Banning 7-OH Will Ruin My Life
/By Crystal Lindell
When I got the news that 7-OH will likely be illegal in the United States within the next month, I was on a break at the new job I was able to get because of 7-OH.
I opened my texts to see a message from PNN editor Pat Anson:
“7-OH to be banned nationwide in early August according to DEA filings.”
He’s always been great at breaking news.
When I saw the words though, I wanted to throw up. I started shaking and was overcome by a cold sweat. Then I fought back tears because I had to get back to work.
I had to get over the shock and dissociate to get through the rest of my shift at the gas station where I work. I spent the next few hours legally selling customers cigarettes, beer, and lottery tickets.
Then I went into my car and cried.
7-OH has truly been a life-changing drug for me and many people I know and love.
I have intercostal neuralgia, which is nerve damage in my ribs. When you have the same thing in your face it’s called trigeminal neuralgia – which is colloquially called the “suicide disease” because so many people who have it kill themselves or want to.
As someone with the intercostal variety, I’m here to tell you that having that kind of pain in your ribs doesn’t make it any less horrible. I have long considered suicide as a potential treatment option.
For many years I was able to find some semblance of stability with a cocktail of opioid and OTC pain medications. I know how lucky I am to be among those who can still get an opioid prescription. But while the opioids have kept the suicidal-level pain at bay, they have never allowed me to actually live.
7-OH does that.
It’s not an exaggeration to say that it has given me my life back. It’s been even more effective than hydrocodone or morphine for me. It instantly treats my pain while also combating fatigue.
Losing access to 7-OH will be devastating for me.
I am worried I will no longer be able to work full-time, and that I will then lose the health insurance I only just got. Without work and insurance, I will be back to living below the poverty line, and relying on food pantries.

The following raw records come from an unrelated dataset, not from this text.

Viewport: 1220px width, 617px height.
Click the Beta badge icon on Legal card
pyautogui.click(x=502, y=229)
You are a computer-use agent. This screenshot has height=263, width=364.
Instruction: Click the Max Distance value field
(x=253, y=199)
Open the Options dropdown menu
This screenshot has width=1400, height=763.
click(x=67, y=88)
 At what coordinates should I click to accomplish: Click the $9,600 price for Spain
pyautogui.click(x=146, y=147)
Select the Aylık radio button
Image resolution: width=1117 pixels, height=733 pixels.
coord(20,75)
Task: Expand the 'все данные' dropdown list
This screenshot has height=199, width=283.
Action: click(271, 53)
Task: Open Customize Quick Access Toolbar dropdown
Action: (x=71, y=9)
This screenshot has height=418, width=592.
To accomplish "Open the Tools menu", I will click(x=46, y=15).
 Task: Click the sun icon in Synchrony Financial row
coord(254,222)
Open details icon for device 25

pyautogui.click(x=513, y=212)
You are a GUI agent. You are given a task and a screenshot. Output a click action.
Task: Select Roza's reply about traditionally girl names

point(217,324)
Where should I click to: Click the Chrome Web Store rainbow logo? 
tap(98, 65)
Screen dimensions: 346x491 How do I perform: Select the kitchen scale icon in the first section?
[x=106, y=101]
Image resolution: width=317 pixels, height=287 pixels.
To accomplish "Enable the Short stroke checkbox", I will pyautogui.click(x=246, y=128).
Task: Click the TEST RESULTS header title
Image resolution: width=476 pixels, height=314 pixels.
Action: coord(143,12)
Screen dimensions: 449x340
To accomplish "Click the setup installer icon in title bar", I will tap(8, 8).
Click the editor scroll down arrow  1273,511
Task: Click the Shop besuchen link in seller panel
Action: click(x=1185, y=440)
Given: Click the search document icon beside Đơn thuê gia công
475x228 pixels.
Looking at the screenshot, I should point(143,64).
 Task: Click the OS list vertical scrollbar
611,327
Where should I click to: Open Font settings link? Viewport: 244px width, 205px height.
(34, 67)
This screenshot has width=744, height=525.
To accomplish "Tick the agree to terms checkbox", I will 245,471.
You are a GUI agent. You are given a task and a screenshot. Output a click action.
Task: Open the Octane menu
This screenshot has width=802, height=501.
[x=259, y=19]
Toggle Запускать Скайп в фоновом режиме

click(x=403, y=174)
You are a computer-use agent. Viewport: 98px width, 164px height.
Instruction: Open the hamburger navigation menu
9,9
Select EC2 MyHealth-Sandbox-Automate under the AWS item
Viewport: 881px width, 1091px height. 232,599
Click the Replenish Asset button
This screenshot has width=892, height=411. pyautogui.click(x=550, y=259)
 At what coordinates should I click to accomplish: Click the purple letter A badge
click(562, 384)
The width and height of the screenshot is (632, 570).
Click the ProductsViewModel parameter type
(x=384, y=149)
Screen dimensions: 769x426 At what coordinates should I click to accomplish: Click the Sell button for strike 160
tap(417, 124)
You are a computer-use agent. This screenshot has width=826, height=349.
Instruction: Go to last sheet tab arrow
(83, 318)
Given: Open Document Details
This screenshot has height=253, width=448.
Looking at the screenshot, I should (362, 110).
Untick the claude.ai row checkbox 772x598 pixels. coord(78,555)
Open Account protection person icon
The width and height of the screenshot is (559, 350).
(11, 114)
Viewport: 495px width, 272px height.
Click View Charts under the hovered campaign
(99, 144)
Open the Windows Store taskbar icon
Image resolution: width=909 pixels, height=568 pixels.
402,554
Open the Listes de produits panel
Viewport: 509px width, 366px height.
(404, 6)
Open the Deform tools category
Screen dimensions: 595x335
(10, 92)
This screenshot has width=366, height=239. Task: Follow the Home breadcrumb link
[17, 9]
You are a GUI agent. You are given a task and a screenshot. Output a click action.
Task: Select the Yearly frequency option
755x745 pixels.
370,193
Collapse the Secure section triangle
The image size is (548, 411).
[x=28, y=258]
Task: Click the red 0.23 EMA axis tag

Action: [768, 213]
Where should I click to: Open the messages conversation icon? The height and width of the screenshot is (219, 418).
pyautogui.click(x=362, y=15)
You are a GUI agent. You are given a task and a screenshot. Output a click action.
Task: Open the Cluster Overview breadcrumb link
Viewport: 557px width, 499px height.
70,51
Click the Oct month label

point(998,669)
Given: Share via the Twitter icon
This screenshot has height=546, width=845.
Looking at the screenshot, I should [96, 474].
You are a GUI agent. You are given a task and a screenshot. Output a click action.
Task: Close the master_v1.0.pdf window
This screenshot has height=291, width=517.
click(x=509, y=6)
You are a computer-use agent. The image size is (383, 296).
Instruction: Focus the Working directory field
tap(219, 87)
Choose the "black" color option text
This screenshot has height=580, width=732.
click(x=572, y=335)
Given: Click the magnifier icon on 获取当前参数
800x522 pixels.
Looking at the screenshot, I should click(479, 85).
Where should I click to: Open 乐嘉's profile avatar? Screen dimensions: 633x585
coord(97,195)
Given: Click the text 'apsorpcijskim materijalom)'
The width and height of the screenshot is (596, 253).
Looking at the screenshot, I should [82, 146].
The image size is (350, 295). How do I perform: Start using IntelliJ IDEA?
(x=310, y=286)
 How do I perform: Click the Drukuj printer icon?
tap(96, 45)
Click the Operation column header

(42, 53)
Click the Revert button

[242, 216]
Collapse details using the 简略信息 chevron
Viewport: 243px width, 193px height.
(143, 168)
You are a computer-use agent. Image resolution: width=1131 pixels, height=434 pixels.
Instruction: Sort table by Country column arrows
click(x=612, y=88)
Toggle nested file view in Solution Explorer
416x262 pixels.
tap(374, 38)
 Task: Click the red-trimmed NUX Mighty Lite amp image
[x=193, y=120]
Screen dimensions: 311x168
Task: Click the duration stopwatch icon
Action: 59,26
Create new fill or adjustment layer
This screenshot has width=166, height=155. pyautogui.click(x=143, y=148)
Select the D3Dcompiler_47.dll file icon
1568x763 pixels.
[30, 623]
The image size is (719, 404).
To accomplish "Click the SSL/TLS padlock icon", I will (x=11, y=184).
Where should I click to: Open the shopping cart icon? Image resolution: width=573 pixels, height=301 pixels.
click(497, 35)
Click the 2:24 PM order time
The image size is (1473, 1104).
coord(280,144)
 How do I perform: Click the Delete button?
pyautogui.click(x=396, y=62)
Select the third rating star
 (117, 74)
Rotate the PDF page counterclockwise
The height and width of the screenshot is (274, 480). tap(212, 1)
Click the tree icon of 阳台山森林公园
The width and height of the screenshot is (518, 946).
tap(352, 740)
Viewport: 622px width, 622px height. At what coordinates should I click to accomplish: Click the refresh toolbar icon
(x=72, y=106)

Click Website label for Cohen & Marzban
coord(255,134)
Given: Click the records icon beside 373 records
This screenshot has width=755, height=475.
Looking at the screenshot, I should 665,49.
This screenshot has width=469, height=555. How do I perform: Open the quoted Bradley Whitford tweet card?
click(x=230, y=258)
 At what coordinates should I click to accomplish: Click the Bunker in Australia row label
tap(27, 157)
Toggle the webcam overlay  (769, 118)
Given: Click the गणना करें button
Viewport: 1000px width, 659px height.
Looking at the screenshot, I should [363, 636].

But none of that has anything to do with why I think 7-OH should remain legal.
7-OH should remain legal because – as an adult – I should have the legal right to put whatever I want into my own body, and it is no one else’s business how I do that.
That’s it. That’s the only reason needed. Anything else is irrelevant.
This is a bodily autonomy issue. I should be the only one who controls my own body, especially my own medical decisions.
Not to mention the fact that nicotine and alcohol are legal despite the fact that they are both very addictive and sometimes deadly. Why single 7-OH out? Especially considering how safe it is in comparison to those drugs.
AKA Betrayal
What’s worse is the outright glee from some leaf kratom advocates, who think banning 7-OH will somehow let them be seen as the golden child.
I feel so betrayed by them. The American Kratom Association in particular pushed for this and they have made a deal with the devil. When 7-OH is banned nationwide, it’s likely that leaf kratom is next. It’s already happened in several states.
I will never again use a single kratom product from any of the companies that support the AKA.
For now, I plan to taper down and hopefully get off 7-OH without going into withdrawal. And I am going to look into different substances that may give me a similar effect.
I’m also hopeful that the 7-OH manufacturers are working on new formulations of kratom alkaloids that will still be available after the ban.
And I am clinging to the 1% chance that the DEA backtracks on this, as they did in 2016, after initially announcing plans to make mitragynine and 7-hydroxymitragynine illegal Schedule One drugs.
I know we cannot count on that though.
Honestly, writing this column feels futile. I know it won’t do anything to stop the ban on 7-OH from coming. But I do feel it’s important to at least create a record of my objections.
I want it plainly stated that a ban on 7-OH will be detrimental to my life, and to the lives of thousands of others who have found relief from this drug.
But how do I convince people to care about my life? Why do I even have to do so? Shouldn’t caring about other people’s well-being be something that comes naturally?
It’s degrading that I have to beg the world for pain relief. That I have to plead for a medication that allows me to live my life, work a job, care for my cats, love my fiancé, and aid my elderly relatives.
It disgusts and depresses me that we live in a country that would deny me those things.